China’s charm offensive with Taiwan stands in contrast to its ties with several countries in Asia where bitter territorial rows have flared over maritime boundaries. China has also recently denounced people in Chinese-run Hong Kong, where hundreds of thousands have been pushing for greater democracy.
Zhang’s main talks in Taipei will be with Taiwan’s Mainland Affairs Minister Wang Yu-chi. He will not meet Ma, who has never held talks with senior Chinese officials as president.
But Zhang’s visit does include a meeting with opposition party stalwart and mayor of the heavily pro-independence southern port city of Kaohsiung, Chen Chu.
While Chen has previously visited China and met Zhang there, spearheading efforts by the Democratic Progressive Party to engage with Beijing, such high level meetings in Taiwan itself with opposition figures are almost unheard of.
“This will be an opportunity for Taiwan’s opposition and people who don’t like the mainland to get to know Zhang Zhijun, to listen to him and understand that China wants to help, not harm, Taiwan’s economy,” said Zheng Zhenqing, assistant professor at Tsinghua University’s Institute of Taiwan Studies in Beijing.
Chinese state media has said Zhang would also talk to small- and medium-sized industries which have been hit by competition from low-cost China and engage with Taiwanese youth, few of whom feel much cultural connection to China today.
His trip comes at a sensitive time.
Protesters occupied Taiwan’s parliament and mounted mass demonstrations over a three-week period starting in March in anger at the trade pact, which will open various sectors in both economies.
The opposition calls the pact a threat to Taiwanese industry and fears it could open the door to Chinese influence on the island’s politics.
Signed a year ago, it remains stalled in Taiwan’s parliament and legislators are set to discuss it during a session which overlaps with Zhang’s visit.
Advocates including Ma say it is a vital step to normalizing ties with Beijing and will provide jobs and raise living standards.
Nevertheless, booming trade worth nearly $200 billion last year has not brought progress on political reconciliation or reduced military readiness on either side.

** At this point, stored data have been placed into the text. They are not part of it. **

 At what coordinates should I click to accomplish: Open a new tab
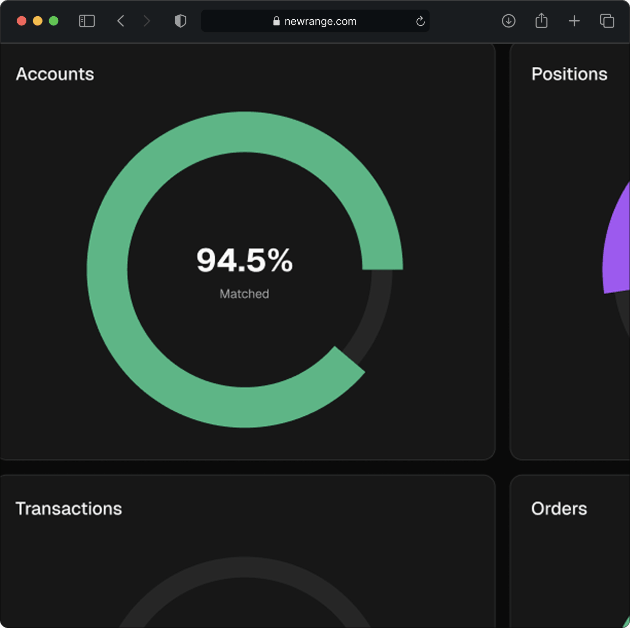pos(574,21)
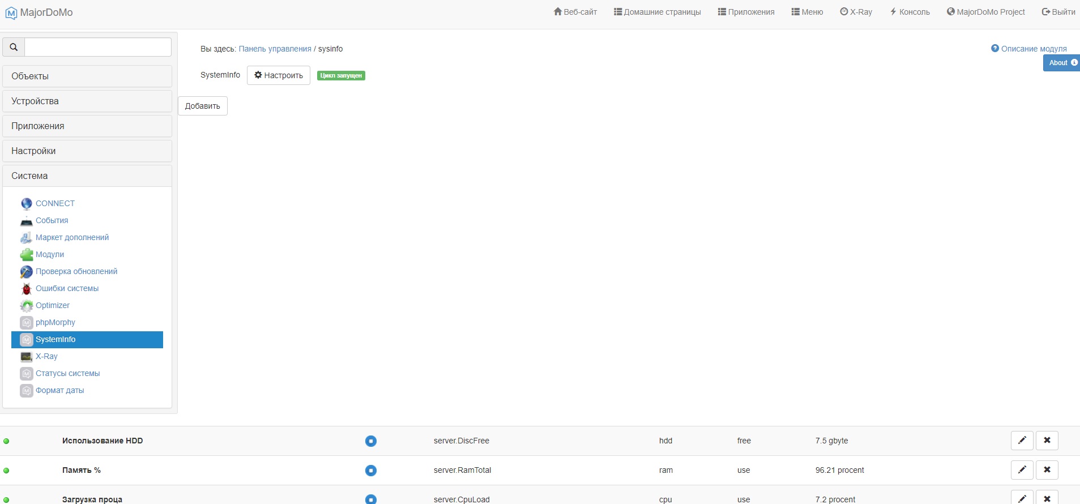Open the Консоль top menu item
This screenshot has height=504, width=1080.
click(910, 12)
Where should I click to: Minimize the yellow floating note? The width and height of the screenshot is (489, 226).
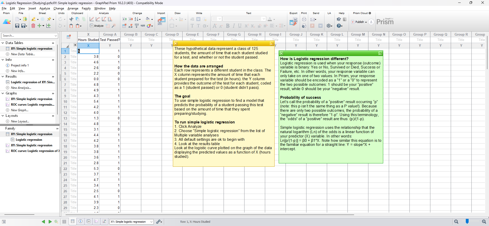coord(272,44)
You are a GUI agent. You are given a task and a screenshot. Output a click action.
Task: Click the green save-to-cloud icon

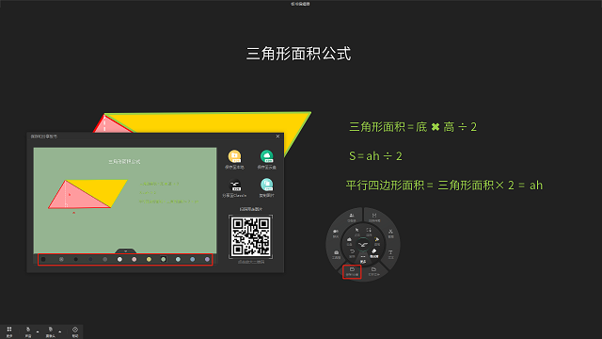(266, 156)
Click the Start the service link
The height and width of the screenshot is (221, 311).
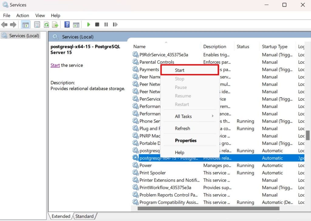click(55, 65)
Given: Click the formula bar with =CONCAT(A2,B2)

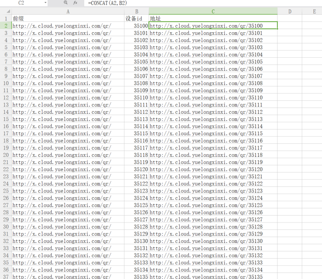Looking at the screenshot, I should point(203,3).
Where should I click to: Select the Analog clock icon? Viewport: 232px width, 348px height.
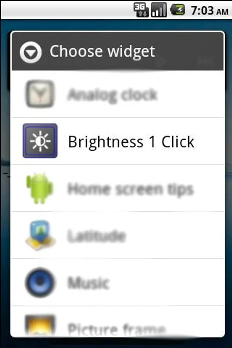coord(40,94)
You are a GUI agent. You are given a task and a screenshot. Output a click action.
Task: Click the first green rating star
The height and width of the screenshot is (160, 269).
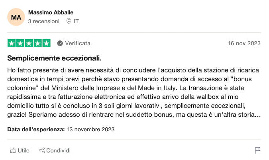pyautogui.click(x=12, y=43)

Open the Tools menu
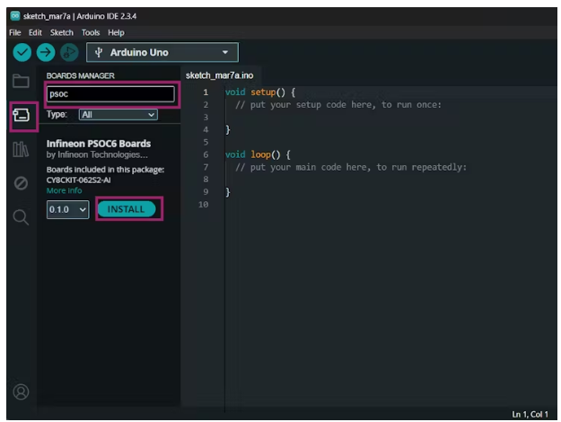pyautogui.click(x=91, y=32)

Many Taiwanese, especially in the south, fear autocratic China’s designs for their free-wheeling island.
In 2008, a vice president of China’s Association for Relations Across the Taiwan Strait, a separate semi-official body that handled cross-strait ties in the absence of official contacts, was attacked by independence activists while in Tainan, Taiwan’s former capital and which is located close to Kaohsiung.
“We expect at least a dozen separate groups will come out to protest in Kaohsiung,” said Shinichi Chen, general secretary of the pro-independence South Taiwan Society.
“Our demands are very simple: we want Zhang to acknowledge that Taiwan is a nation that belongs to the Taiwanese, and that Taiwan’s future will be decided by the Taiwanese.”
While Chinese President Xi Jinping said in October that a political solution cannot be put off forever, Ma has repeatedly said the time is not right for political talks.
Tsinghua’s Zheng said Zhang’s goal was more about setting up a regular channel for high-level dialogue, and that with presidential elections in Taiwan just two years away he would avoid touching on the prickly subject of political talks.
“There’s no way to resolve these sensitive subjects at the moment. But perhaps in the future this channel might be used for communication on the matter,” he said.
China’s efforts to be friendly toward Taiwan were underscored last week by comments from its number four leader, Yu Zhengsheng, who said Beijing respected Taiwan’s social system and values.
In contrast, China has branded as illegal the campaign for more democracy in Hong Kong, where many residents are concerned that civil liberties are being eroded.
“The difference between Hong Kong and Taiwan is night and day,” said Bruce Jacobs, a Taiwan expert at Australia’s Monash University, pointing to Hong Kong’s almost complete reliance on China for even basics like water.
“Taiwan has its own army and 150 km (93 miles) of sea separating it from the mainland. The divisions between Taiwan and China run really deep and would clearly get in the way of any potential political agreement between the two.”